Every morning I get up early, or rather LucyLu, my dog gets me up early, to take her for a walk. I don’t complain because I love the early morning hours when there are very few people on the street in our little downtown area of Gig Harbor. In the quiet, I listen to the daily lectio divina with Pray-As-You-Go; I watch around me for the light slowly appearing; and I feel the fresh coolness of the morning air. In these ways I’m able to begin my day in the awareness of God’s abiding presence. The walking integrates my body-mind-heart into a wholistic approach for what comes to me in this new day.

On this morning, I hear the phrase again and again in my thoughts, “begin again; let’s begin again.” The night before I didn’t sleep much with too many dragons coming at me in my sleepy semi-conscious awakeness. With concerns for family members and friends, other worries about what’s not working in the world, and general getting older aches and pains, I wrestle all night. Finally dropping off to sleep around 4:30am, I find myself awake again at 6:30am. Then the dog needs her walk.

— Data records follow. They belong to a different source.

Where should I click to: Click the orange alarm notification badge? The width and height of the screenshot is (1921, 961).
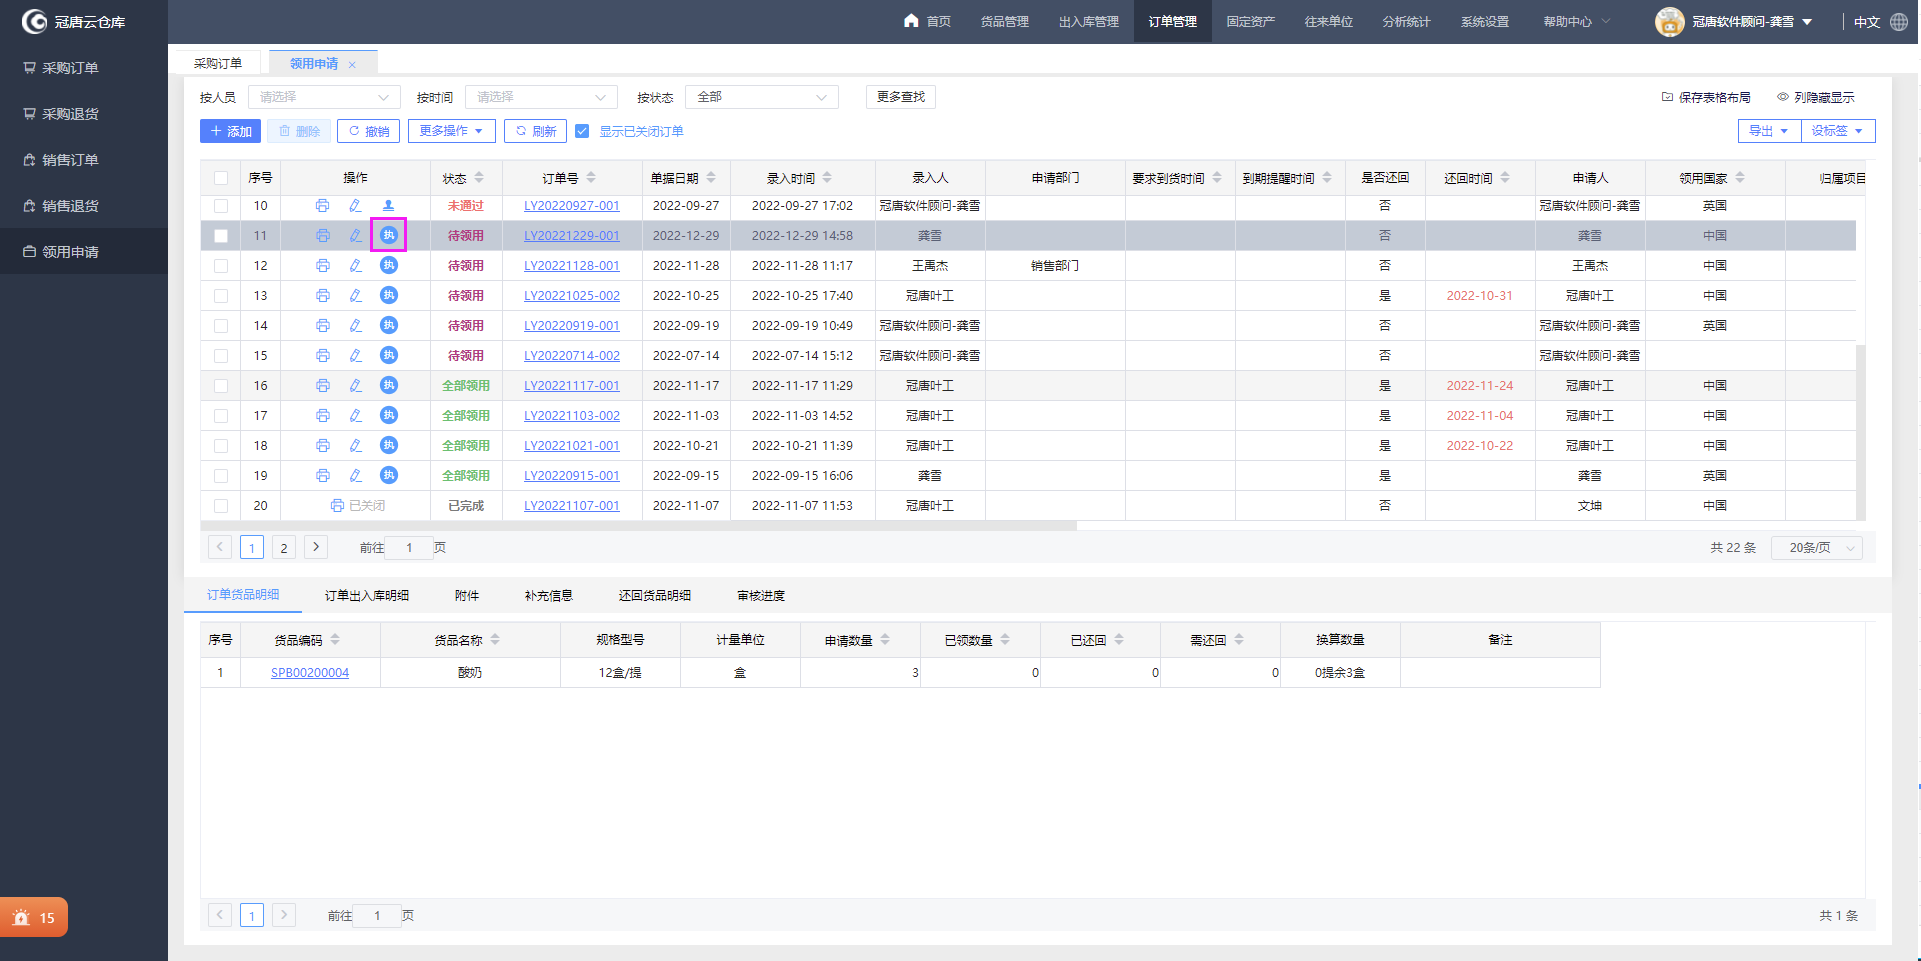(x=34, y=917)

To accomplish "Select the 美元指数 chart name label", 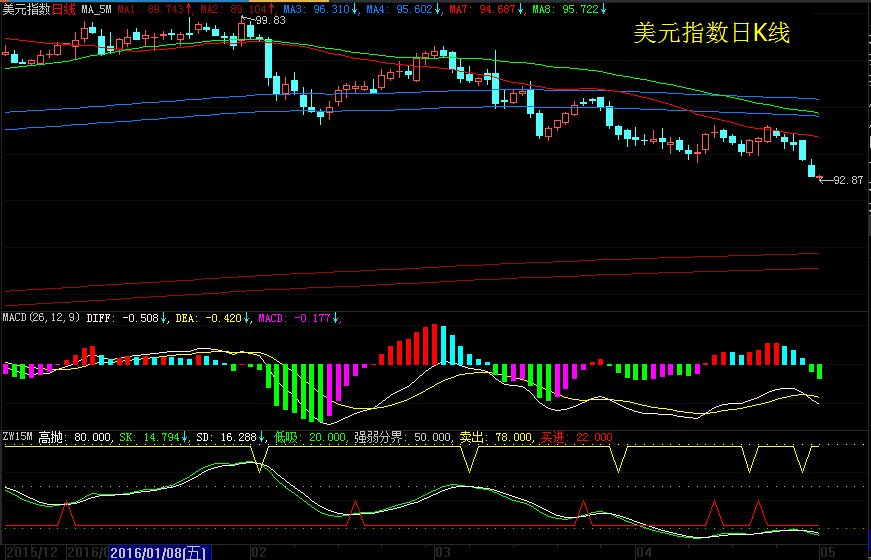I will tap(26, 8).
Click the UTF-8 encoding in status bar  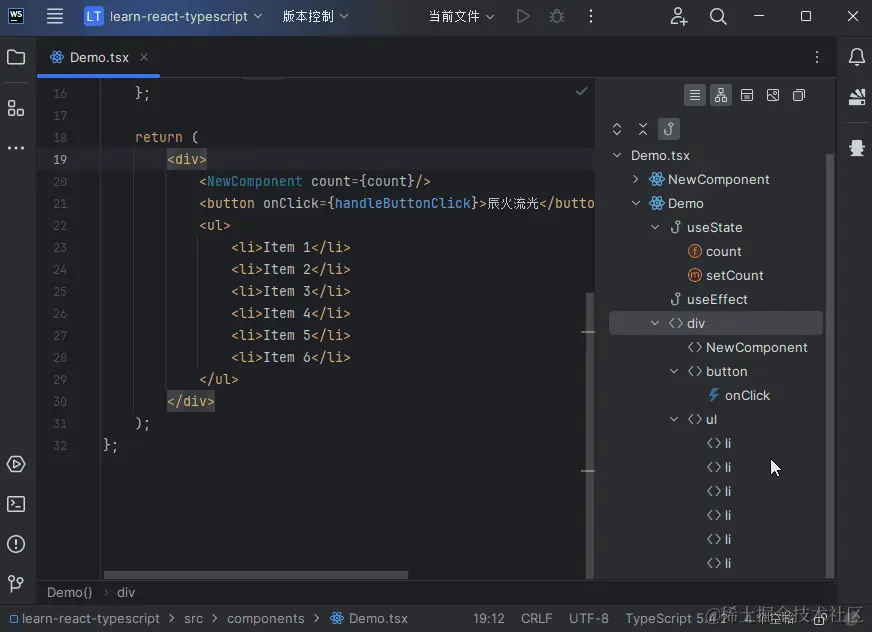point(588,618)
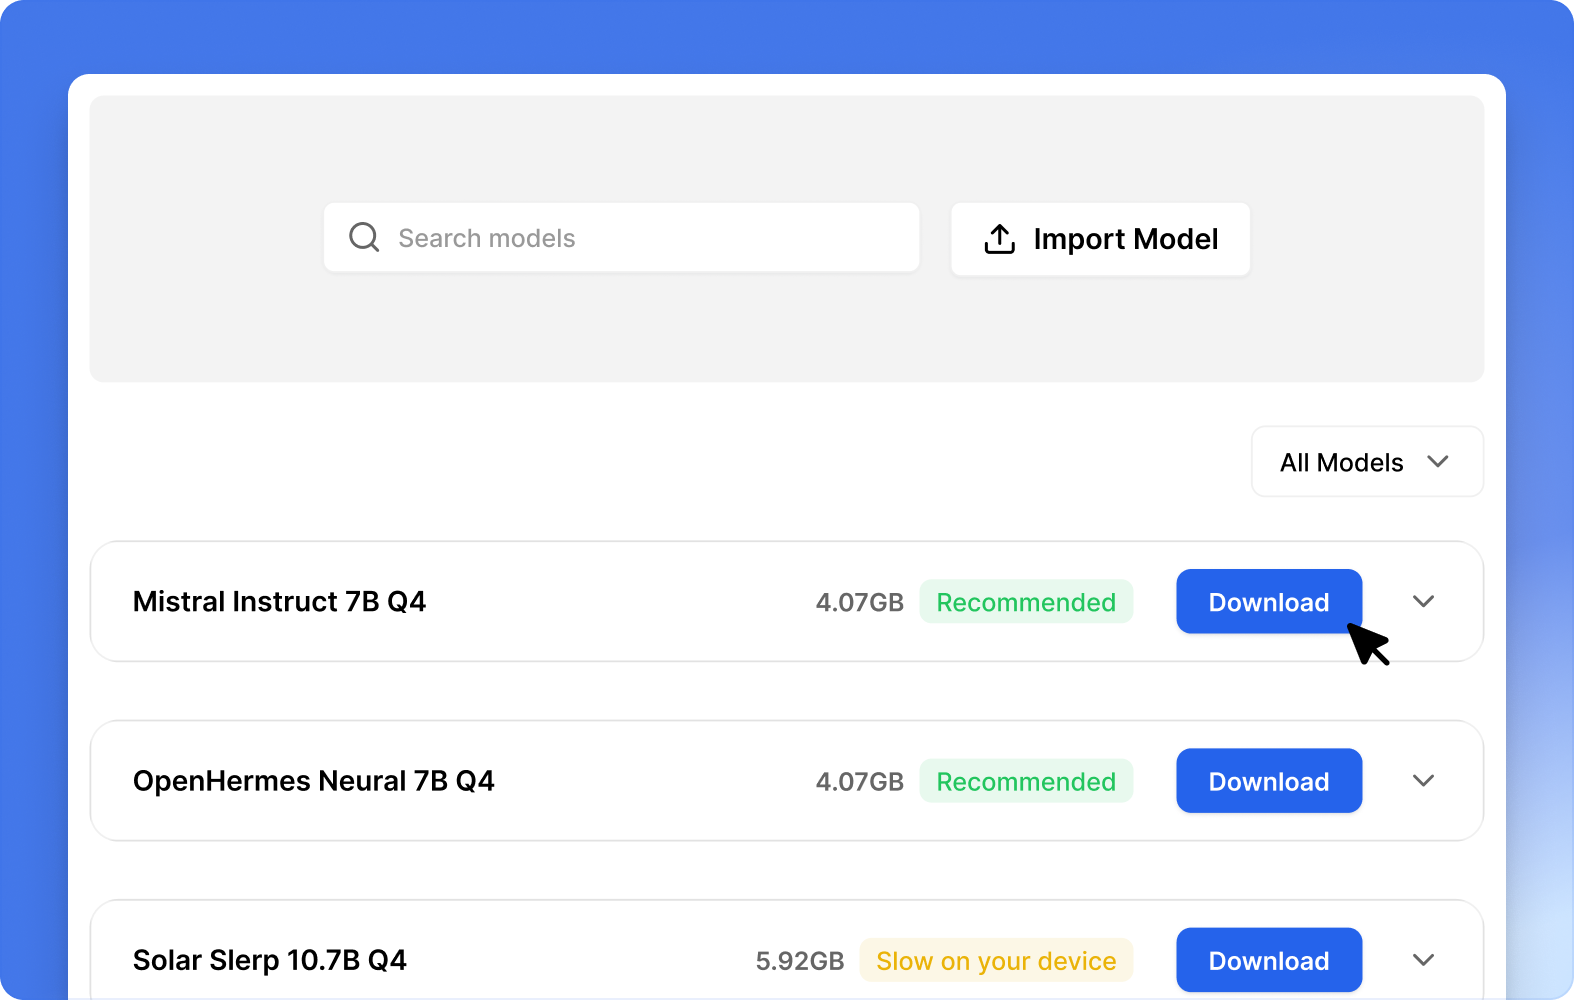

That’s when I hear the phrase, and carry it with me today. “Begin again; let’s begin again.” The walking serves as a reminder that I’m walking into freedom each time I begin again. My body begins to move, despite the tiredness, it needs to move. My mind releases the pressing thoughts to allow for God’s expansive revelations. And my heart opens to possibilities, listening for the invitation to surrender whatever I am holding into the loving arms of God’s love and welcoming presence.

If I’m honest, none of my concerns from the night’s dragons are solved, nor will they be any time soon. But it does seem those overwhelming thoughts that kept me from sleeping have crawled to sleep into a dragon’s lair (definition: a place where a wild animal, especially a fierce or dangerous one, lives). For the day then, I can remember what it’s like to walk into freedom rather than fear. The walking keeps the memory alive of freedom, so that perhaps when I rest, even go to sleep at night, I can face the wild animals that scare me.

If nothing else, I can enter the next day where I can “begin again.” That’s what walking into freedom is – not that we don’t have worries, concerns that keep us up at night – but rather that we can begin again, regaining strength and perspective for a new day. While there are still dragons and fears, I can trust that even the lair – the cave where the dragon resides  – it is held in the mountain of God’s omnipresence. That’s the Who and where I hope and walk into the “let’s begin again.”